In your drawing, both electrons are at the right side of their atoms. It is not so. You can imagine the electrons orbiting around the atom very fast, so you can just observe an electron cloud. The electron can be anywhere along its orbit. So those atoms in the picture can have the two electrons at distance 1 from each other with the same probability of being at distance 4. And when they are very close, the repulsion force is very strong. Try to calculate with half electrons at both sides of an atom. :)
You will learn that temperature is connected to the kinetic energy of the molecules. When you heat up a substance, you increase the kinetic energy of its particles.
In case of a gas, the average distance of the molecules is determined by the vessel and the number of the molecules.
In a liquid or solid, the position of the molecules are determined by the attractive and repulsive forces. Their stable position is there where these forces cancel.
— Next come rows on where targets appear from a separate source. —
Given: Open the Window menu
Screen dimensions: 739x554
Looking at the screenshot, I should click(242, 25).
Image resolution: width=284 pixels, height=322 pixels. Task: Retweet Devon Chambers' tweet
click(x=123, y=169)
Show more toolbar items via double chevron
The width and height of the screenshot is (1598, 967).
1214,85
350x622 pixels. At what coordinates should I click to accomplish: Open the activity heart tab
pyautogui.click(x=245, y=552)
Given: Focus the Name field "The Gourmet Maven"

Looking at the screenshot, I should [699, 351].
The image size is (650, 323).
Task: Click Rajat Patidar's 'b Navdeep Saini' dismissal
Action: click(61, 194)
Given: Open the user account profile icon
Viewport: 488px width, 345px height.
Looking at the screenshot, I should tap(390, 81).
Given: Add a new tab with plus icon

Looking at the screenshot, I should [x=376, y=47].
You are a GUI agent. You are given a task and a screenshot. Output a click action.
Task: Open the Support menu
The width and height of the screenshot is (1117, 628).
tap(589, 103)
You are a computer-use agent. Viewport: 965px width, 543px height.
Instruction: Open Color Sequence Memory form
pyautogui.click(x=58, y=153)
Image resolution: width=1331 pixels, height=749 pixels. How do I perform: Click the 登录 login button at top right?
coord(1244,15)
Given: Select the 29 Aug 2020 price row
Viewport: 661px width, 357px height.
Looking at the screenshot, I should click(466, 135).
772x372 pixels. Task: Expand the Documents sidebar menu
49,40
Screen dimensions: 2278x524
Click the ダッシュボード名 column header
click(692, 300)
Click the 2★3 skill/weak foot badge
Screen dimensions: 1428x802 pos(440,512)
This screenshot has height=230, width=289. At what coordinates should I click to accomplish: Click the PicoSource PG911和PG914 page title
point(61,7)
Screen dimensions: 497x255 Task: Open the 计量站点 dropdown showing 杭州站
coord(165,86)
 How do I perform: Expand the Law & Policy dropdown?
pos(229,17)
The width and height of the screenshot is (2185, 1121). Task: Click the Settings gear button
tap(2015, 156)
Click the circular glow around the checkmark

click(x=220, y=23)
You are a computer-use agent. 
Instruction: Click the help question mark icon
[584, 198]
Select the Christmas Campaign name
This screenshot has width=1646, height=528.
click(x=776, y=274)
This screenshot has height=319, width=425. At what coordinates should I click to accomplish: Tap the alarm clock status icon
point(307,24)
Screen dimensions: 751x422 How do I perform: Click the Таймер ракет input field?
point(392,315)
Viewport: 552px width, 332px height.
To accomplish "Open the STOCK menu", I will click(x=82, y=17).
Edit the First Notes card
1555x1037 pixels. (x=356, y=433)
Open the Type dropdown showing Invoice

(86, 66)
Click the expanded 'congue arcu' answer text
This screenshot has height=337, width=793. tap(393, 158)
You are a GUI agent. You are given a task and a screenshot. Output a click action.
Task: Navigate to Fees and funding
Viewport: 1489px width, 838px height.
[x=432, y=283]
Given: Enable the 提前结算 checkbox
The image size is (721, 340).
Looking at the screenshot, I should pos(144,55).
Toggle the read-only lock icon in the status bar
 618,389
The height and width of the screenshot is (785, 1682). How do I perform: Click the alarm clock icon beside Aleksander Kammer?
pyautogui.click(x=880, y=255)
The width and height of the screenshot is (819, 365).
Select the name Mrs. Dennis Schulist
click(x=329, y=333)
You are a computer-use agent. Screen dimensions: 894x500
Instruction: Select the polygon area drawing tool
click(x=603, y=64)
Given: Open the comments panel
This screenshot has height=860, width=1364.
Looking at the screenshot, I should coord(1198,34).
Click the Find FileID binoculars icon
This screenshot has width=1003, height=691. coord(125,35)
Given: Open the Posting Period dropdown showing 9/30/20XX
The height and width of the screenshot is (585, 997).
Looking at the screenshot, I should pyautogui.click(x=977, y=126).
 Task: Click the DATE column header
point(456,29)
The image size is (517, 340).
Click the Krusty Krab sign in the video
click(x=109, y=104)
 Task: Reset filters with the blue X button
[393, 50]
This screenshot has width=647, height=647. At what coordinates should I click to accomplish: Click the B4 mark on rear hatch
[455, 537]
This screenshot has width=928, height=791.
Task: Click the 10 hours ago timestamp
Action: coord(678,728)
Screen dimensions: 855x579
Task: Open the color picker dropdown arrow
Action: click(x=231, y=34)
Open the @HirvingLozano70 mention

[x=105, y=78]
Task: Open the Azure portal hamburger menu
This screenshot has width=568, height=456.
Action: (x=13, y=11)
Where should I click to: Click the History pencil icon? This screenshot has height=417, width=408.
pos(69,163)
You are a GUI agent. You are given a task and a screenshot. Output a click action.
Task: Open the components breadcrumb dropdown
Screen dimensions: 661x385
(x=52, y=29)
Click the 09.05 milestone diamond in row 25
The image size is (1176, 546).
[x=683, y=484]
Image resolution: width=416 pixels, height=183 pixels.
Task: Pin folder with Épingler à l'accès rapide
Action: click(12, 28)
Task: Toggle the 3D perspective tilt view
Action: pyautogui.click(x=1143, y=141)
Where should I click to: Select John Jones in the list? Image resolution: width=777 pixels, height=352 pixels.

But they still have kinetic energy, so they oscillate around the stable position, like two balls, connected to the ends of a spring. The total energy is constant, and farther from equilibrium, KE transforms to potential energy. At maximum distance from equilibrium, the KE is zero, and we call that distance amplitude. You know, the higher the energy of the oscillating body, the greater the amplitude, the farther apart can the balls (atoms, molecules) reach away from each other. You will learn, that the potential energy is not symmetric: it is easier to get away than to get close: In average, a liquid or solid usually extends at higher temperature.
All these explanations are oversimplified, as I do not know what you have learned so far. (There is an other important effect that contributes to repulsion: That the electrons can not be in the same states. It is called Pauli's Exclusion principle.
http://en.wikipedia.org/wiki/Pauli_exclusion_principle, I did not talk about).As you study Physics, you will learn and understand more and more about the behaviour of atoms and molecules, but we never will understand them fully.